- _Text_:

Utah House Bill 267 veto referendum
| November 3, 2026 |

= 2026 Utah House Bill 267 veto referendum =

A veto referendum will be held on November 3, 2026, on whether to pass or repeal House Bill 267, a 2025 law in the U.S. state of Utah. If approved, House Bill 267 would prohibit employers from participating in collective bargaining with labor unions in the public sector, including in education, law enforcement, firefighting, and any other position considered to be in the public sector. A yes vote would be in favor of approving House Bill 267, and a no vote would in favor of repealing House Bill 267.

- _Raw data_:
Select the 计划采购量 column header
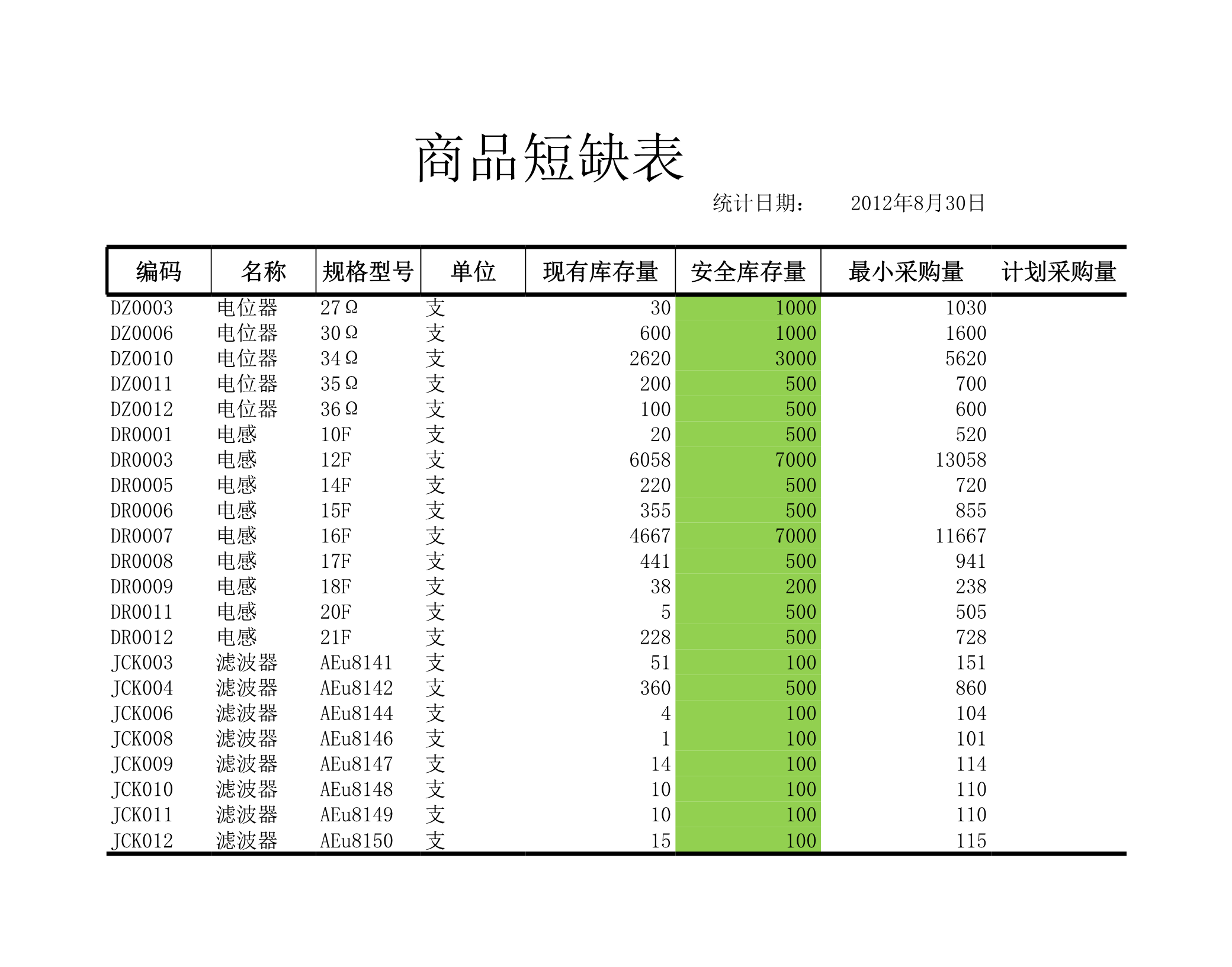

- _Problem description_:
Could you update the passage of the referendum text between "A veto referendum" and "House Bill 267.", inclusive, so that "trade unions" takes the place of "labor unions"? The material that comes after the referendum text stands apart from it.

- _Solution for this task_:
A veto referendum will be held on November 3, 2026, on whether to pass or repeal House Bill 267, a 2025 law in the U.S. state of Utah. If approved, House Bill 267 would prohibit employers from participating in collective bargaining with trade unions in the public sector, including in education, law enforcement, firefighting, and any other position considered to be in the public sector. A yes vote would be in favor of approving House Bill 267, and a no vote would in favor of repealing House Bill 267.